■ ABOUT THIS EXERCISE ■
All that should be output is the block of lines below from the line with "The height and width of the screenshot is (738, 724)." to the line with "Given: Open the Validations tab", both included, exactly as written.

■ GIVEN ENTRIES ■
********

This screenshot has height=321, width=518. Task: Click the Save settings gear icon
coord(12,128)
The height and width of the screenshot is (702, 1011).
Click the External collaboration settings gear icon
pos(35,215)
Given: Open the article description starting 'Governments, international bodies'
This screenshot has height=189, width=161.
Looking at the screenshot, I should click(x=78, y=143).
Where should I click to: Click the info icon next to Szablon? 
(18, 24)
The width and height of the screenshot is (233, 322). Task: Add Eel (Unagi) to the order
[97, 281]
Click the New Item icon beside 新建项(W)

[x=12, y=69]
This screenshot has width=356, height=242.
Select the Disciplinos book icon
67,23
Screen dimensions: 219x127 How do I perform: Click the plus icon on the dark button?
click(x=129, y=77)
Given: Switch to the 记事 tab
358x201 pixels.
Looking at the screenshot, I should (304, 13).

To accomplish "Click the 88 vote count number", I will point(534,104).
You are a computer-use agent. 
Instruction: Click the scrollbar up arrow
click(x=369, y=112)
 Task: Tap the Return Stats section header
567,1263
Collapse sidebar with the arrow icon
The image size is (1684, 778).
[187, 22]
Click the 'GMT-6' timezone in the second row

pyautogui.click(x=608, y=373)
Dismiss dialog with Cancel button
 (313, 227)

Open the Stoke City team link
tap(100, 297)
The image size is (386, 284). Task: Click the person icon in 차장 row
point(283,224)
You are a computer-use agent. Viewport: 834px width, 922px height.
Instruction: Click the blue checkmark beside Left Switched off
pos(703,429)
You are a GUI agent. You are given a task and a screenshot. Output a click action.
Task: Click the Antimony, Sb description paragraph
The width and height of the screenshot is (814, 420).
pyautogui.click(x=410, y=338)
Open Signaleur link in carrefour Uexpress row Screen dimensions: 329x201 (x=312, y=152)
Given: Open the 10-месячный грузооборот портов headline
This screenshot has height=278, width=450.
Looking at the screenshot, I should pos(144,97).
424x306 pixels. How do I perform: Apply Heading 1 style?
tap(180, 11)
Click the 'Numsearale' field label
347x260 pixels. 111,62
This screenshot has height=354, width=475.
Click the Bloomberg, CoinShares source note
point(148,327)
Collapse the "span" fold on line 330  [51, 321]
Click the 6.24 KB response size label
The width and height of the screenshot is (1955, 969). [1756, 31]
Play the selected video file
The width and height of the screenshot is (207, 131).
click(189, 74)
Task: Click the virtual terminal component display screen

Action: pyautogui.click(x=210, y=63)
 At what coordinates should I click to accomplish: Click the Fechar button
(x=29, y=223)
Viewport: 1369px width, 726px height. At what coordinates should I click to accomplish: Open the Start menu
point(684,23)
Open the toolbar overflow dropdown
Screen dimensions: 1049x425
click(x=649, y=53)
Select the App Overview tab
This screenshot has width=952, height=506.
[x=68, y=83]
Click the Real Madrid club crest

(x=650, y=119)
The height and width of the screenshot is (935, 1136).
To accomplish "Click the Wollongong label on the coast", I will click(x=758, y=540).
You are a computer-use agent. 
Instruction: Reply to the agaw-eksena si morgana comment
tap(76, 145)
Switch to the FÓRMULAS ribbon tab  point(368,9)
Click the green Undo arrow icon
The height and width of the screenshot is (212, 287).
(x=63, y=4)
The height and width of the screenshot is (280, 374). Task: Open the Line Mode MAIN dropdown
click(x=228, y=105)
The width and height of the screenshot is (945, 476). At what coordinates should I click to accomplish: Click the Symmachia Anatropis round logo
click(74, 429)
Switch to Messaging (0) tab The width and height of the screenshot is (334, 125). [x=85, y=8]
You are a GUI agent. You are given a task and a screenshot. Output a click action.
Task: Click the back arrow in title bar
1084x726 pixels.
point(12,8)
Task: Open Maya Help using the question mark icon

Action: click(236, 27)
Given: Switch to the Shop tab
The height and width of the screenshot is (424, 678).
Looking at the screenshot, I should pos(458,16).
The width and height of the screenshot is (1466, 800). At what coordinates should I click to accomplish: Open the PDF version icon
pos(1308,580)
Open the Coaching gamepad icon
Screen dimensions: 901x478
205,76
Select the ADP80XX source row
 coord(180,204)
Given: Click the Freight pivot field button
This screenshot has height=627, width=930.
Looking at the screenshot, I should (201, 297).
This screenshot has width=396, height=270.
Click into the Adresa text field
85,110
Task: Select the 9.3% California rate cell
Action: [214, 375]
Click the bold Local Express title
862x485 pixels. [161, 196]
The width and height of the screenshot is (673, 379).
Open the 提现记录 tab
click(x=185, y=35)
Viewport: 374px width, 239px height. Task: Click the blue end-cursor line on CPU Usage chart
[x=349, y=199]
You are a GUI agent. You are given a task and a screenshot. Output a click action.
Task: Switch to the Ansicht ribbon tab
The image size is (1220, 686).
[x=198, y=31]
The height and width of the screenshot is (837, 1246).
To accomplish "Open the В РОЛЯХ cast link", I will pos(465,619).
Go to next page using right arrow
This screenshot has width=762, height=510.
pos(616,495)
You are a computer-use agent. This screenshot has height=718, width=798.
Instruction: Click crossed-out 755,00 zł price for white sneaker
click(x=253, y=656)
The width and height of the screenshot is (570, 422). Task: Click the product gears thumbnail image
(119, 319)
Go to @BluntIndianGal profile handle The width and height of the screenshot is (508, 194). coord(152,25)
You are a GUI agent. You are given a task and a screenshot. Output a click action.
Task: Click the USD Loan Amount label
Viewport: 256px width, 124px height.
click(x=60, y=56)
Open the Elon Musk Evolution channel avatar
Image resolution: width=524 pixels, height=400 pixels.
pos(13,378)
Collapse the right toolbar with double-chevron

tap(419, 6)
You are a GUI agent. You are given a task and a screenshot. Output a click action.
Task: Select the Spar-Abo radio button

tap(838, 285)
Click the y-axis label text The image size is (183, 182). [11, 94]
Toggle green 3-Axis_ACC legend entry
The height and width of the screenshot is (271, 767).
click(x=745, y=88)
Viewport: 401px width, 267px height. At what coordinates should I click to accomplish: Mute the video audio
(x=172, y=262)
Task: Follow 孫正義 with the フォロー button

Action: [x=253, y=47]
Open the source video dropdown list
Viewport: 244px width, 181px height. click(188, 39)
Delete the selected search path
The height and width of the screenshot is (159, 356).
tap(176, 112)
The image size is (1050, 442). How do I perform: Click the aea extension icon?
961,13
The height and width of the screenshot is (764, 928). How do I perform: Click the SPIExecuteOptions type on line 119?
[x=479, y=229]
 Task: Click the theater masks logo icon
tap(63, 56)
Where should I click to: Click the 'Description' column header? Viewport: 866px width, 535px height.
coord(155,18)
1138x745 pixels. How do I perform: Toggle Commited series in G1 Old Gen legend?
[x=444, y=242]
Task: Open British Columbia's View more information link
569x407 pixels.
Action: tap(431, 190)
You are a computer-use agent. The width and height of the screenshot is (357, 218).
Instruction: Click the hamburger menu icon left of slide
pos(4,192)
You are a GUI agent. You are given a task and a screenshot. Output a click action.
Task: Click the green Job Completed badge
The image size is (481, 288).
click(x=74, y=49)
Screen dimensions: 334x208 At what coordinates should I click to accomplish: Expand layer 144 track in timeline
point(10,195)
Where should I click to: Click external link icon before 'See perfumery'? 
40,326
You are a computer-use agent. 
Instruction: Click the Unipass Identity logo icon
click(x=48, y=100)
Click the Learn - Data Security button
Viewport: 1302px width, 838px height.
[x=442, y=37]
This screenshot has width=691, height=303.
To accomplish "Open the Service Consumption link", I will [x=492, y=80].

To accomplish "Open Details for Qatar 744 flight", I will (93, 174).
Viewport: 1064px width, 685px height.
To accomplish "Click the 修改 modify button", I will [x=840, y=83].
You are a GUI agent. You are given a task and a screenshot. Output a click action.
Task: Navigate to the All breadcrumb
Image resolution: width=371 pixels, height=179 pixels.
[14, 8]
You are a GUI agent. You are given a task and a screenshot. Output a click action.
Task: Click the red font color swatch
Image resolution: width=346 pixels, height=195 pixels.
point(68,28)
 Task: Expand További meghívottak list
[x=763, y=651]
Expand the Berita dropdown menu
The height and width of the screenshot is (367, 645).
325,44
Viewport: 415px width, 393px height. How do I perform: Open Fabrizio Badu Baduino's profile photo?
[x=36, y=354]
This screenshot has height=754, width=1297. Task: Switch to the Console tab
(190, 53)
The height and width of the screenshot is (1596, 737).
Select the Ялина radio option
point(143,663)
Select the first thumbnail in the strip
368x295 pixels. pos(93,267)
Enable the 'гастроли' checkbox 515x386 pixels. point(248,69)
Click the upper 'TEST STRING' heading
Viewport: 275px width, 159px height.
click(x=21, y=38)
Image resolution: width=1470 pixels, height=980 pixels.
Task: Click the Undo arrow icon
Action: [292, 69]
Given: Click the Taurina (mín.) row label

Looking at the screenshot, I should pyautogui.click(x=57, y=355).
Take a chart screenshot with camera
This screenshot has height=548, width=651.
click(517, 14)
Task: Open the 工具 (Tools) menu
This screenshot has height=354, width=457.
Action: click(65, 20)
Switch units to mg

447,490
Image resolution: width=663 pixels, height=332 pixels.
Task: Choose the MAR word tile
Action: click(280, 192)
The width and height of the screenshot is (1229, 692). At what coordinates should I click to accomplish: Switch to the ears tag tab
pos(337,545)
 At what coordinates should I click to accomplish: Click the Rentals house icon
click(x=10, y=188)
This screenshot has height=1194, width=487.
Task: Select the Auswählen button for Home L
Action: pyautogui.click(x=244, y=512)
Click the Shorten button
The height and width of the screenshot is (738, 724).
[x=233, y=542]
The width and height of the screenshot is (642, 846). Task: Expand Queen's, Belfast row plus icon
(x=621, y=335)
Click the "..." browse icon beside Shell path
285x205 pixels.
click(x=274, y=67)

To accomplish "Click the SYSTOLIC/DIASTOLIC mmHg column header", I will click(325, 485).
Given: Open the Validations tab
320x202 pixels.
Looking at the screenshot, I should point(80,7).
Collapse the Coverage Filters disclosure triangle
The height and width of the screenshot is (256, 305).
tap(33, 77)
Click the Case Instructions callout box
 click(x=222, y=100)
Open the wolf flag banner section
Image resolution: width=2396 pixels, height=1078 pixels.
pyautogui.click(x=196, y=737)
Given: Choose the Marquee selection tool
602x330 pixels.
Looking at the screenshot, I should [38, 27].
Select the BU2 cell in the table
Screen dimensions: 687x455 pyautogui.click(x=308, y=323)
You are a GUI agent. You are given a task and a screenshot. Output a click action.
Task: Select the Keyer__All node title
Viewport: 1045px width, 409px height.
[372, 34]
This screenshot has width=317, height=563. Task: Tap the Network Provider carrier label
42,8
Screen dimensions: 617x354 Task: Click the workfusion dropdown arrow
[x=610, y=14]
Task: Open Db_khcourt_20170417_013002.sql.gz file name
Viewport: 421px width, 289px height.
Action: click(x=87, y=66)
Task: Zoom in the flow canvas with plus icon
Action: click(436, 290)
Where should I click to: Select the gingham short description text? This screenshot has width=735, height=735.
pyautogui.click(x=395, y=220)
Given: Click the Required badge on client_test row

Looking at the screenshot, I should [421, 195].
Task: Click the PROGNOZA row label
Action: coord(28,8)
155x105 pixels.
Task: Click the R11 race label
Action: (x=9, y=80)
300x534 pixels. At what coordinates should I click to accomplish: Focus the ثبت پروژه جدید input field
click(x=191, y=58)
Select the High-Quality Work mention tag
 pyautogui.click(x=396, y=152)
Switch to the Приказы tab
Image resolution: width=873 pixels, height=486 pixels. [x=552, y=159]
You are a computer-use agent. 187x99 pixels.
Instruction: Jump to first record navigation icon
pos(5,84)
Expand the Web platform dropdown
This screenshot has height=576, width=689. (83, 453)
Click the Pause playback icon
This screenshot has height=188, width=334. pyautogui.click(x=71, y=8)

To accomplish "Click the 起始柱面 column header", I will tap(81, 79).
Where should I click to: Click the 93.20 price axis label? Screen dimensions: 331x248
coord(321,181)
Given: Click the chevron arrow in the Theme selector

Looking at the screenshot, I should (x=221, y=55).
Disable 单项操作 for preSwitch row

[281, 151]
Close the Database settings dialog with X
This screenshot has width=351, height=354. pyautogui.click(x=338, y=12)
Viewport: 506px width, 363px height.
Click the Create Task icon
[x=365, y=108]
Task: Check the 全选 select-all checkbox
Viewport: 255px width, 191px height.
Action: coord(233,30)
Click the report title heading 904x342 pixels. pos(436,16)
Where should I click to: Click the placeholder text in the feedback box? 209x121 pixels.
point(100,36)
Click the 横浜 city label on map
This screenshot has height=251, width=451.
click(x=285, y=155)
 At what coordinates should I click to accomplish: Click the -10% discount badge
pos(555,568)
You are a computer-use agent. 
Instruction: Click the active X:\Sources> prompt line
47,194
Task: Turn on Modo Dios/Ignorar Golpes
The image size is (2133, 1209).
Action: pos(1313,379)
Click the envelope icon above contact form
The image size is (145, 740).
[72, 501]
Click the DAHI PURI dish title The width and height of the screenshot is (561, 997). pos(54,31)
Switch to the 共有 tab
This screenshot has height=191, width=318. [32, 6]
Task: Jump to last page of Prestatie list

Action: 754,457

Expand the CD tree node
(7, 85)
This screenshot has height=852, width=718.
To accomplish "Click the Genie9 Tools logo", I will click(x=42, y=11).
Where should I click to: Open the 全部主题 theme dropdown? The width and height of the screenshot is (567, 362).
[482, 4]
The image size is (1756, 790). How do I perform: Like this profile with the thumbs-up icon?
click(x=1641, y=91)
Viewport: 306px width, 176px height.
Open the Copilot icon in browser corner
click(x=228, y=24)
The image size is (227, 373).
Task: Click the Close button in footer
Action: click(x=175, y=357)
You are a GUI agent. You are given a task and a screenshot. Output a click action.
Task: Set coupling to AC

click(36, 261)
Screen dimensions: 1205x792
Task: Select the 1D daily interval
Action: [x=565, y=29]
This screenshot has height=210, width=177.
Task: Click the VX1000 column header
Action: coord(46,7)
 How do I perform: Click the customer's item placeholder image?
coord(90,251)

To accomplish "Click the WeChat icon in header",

********

■ SOLUTION TO THIS EXERCISE ■
The height and width of the screenshot is (738, 724).
[x=233, y=542]
The width and height of the screenshot is (642, 846). Task: Expand Queen's, Belfast row plus icon
(x=621, y=335)
Click the "..." browse icon beside Shell path
285x205 pixels.
click(x=274, y=67)

To accomplish "Click the SYSTOLIC/DIASTOLIC mmHg column header", I will click(325, 485).
Given: Open the Validations tab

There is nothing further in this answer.